Collected data entries
────────────────

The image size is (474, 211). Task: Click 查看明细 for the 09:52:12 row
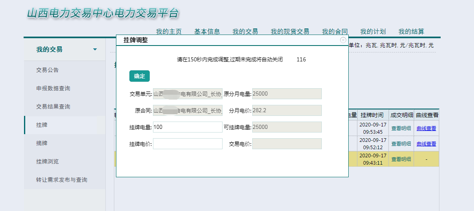pyautogui.click(x=401, y=144)
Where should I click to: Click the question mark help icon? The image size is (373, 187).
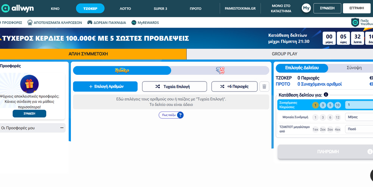point(180,115)
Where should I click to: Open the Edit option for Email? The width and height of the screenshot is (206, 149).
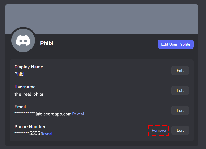[180, 110]
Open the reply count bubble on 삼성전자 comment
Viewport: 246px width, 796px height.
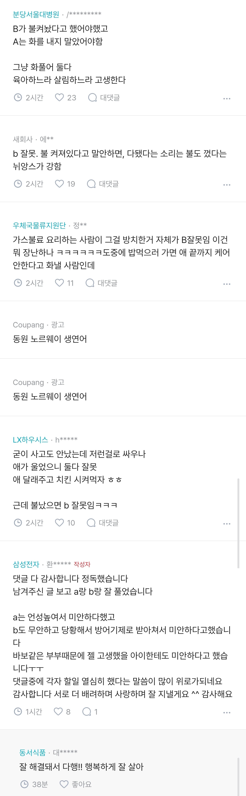click(87, 711)
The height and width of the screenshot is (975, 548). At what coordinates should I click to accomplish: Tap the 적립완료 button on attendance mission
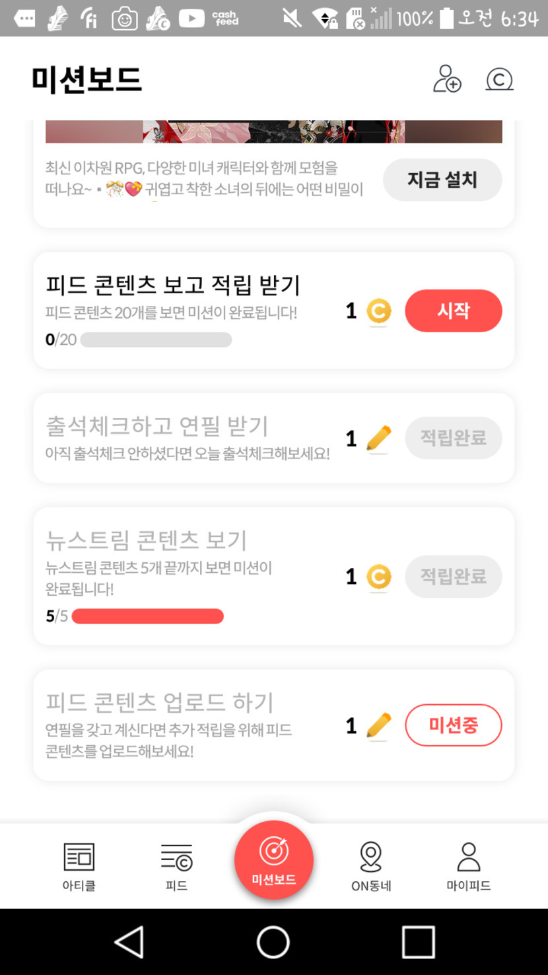pyautogui.click(x=453, y=438)
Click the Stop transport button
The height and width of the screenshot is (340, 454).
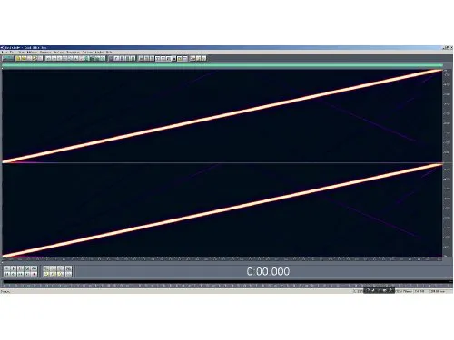coord(6,268)
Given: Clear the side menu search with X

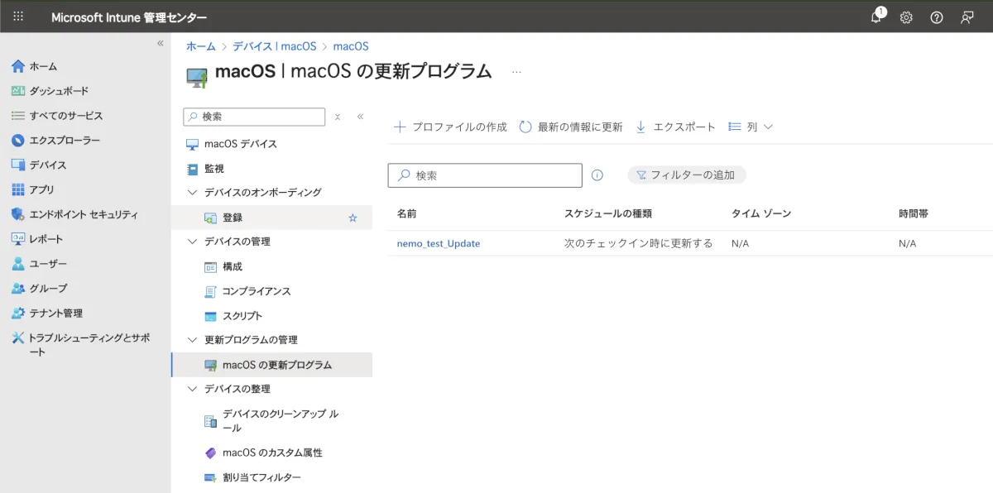Looking at the screenshot, I should (338, 117).
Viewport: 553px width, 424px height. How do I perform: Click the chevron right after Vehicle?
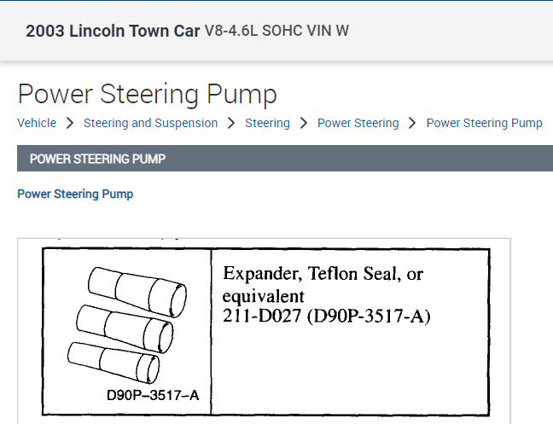pos(70,123)
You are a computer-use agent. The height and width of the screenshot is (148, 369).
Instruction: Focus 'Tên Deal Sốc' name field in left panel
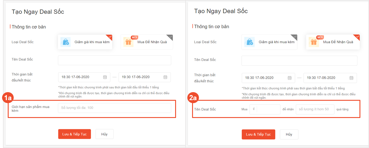pos(114,60)

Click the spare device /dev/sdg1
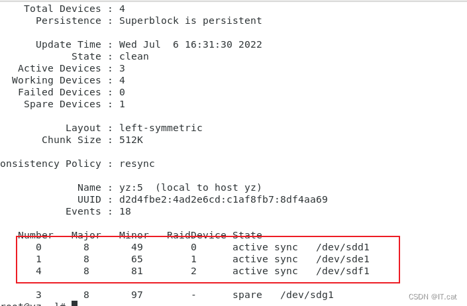(307, 295)
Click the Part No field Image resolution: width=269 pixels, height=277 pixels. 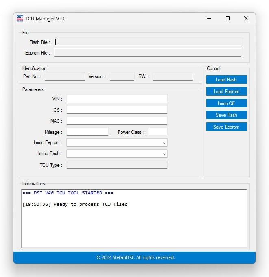tap(65, 76)
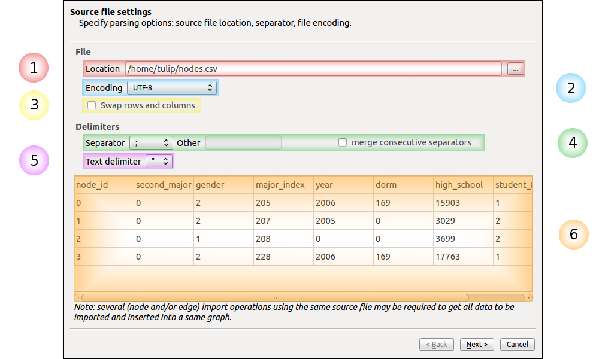
Task: Open the Separator dropdown
Action: point(151,143)
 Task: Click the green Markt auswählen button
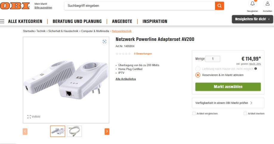[x=228, y=87]
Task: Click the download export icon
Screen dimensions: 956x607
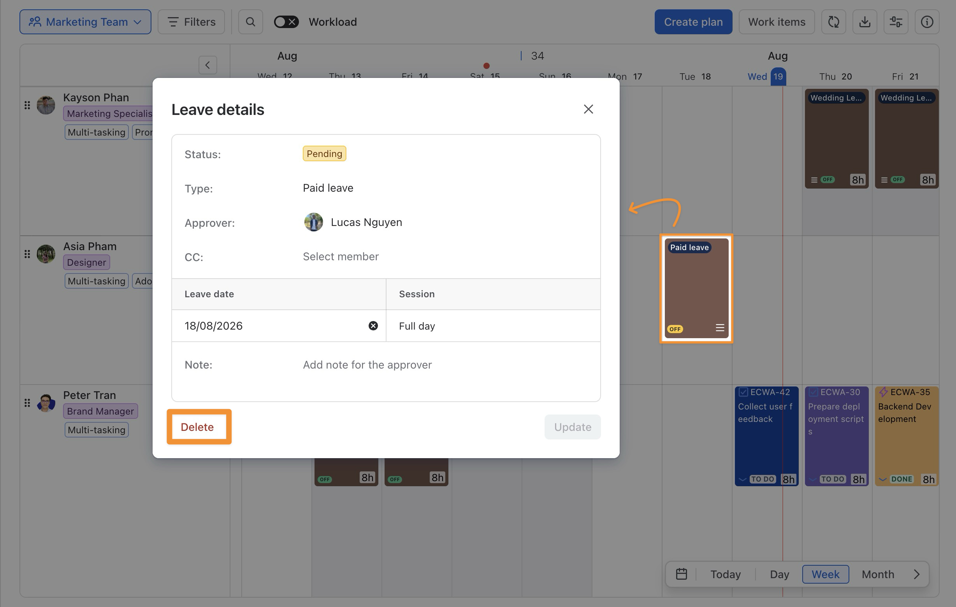Action: click(864, 22)
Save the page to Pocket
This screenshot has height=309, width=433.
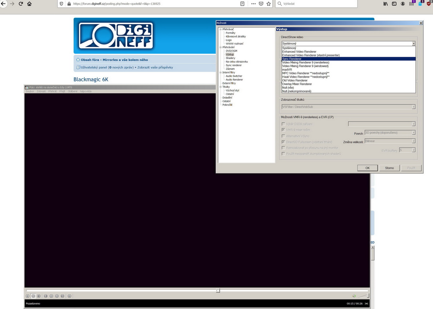(261, 4)
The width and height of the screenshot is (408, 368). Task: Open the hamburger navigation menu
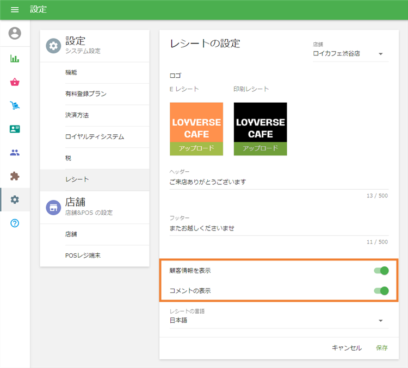15,10
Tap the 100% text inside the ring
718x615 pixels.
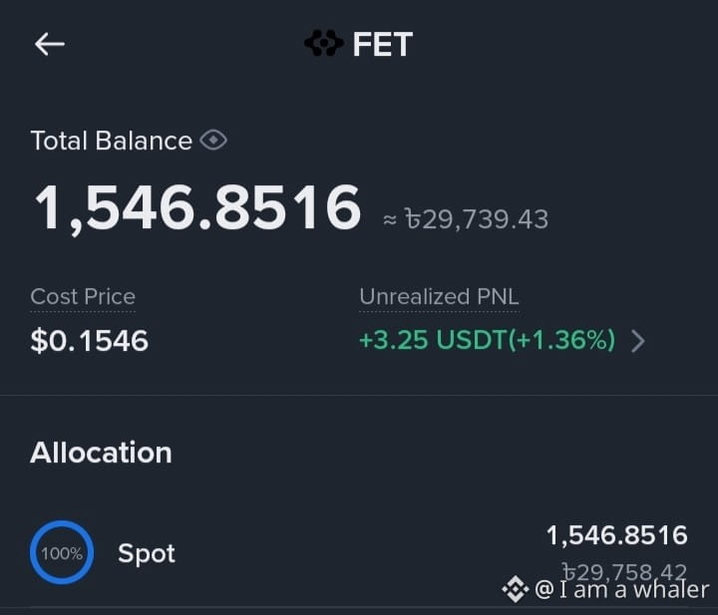pyautogui.click(x=62, y=553)
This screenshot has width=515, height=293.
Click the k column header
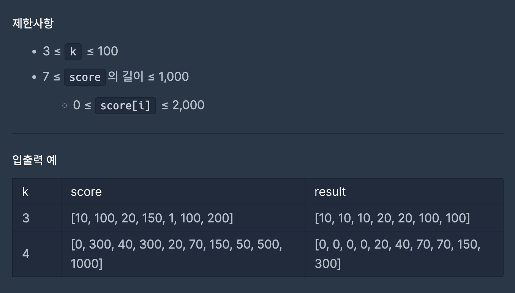pyautogui.click(x=25, y=192)
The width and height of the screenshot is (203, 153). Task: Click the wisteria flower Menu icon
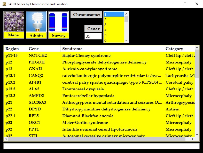(x=14, y=22)
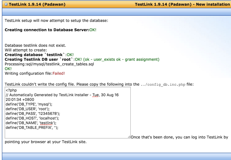Click the green "OK!" after Database Server
The height and width of the screenshot is (160, 231).
(x=93, y=30)
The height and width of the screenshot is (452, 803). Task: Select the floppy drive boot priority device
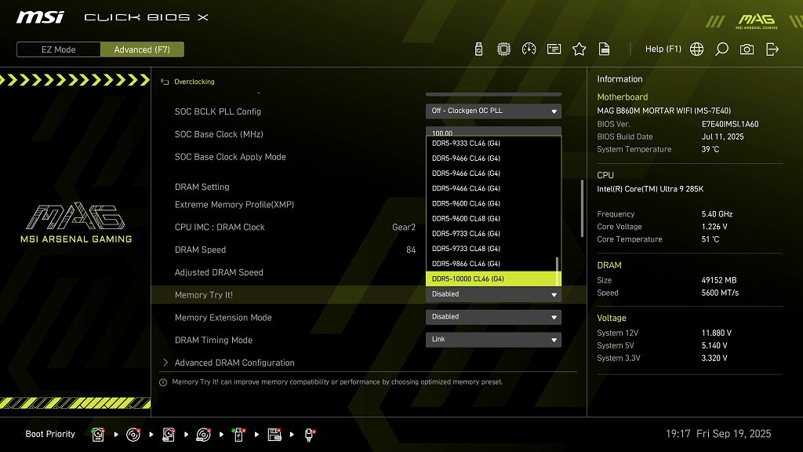pyautogui.click(x=274, y=434)
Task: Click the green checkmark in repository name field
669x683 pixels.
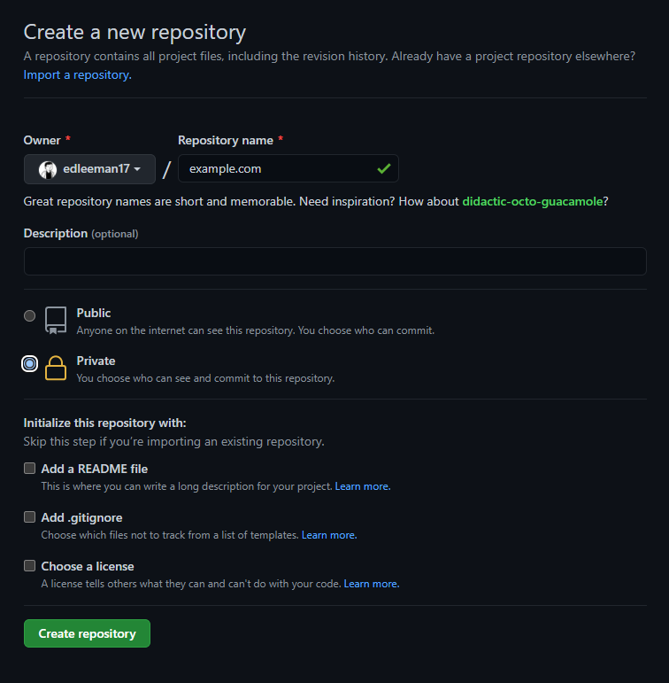Action: 383,168
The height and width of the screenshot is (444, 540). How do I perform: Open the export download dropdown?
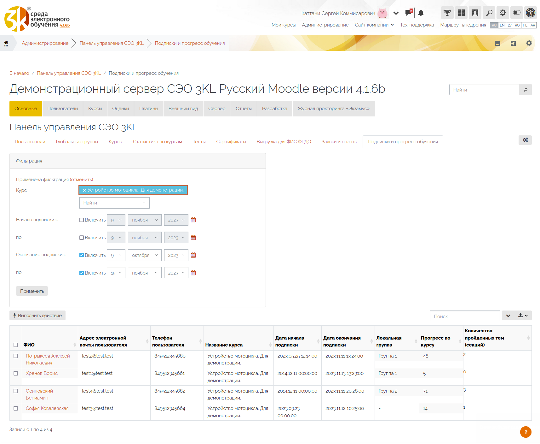pyautogui.click(x=523, y=316)
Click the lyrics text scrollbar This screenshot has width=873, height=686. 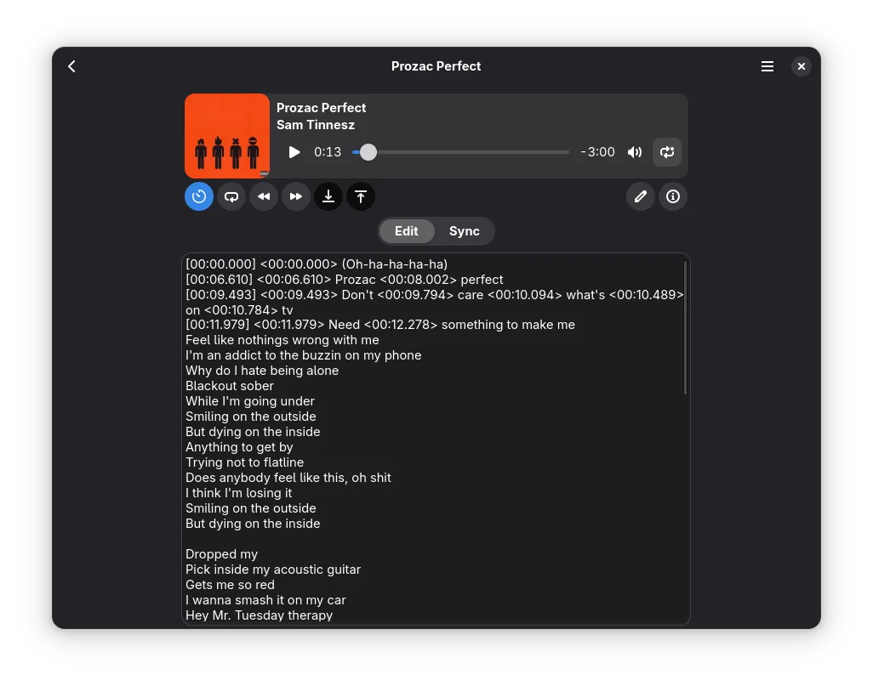(685, 327)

────────────────

§ Aim of the task
Using the entries above, transcribe every line from the line containing "The width and height of the screenshot is (203, 153)." through the line containing "Task: Click the green checkmark". Do not copy pictures.

§ Exercise output
The width and height of the screenshot is (203, 153). Task: Click the wisteria flower Menu icon
(x=14, y=22)
Click the green "OK!" after Database Server
The height and width of the screenshot is (160, 231).
(x=93, y=30)
The height and width of the screenshot is (452, 803). Task: Select the floppy drive boot priority device
pyautogui.click(x=274, y=434)
Task: Click the green checkmark in repository name field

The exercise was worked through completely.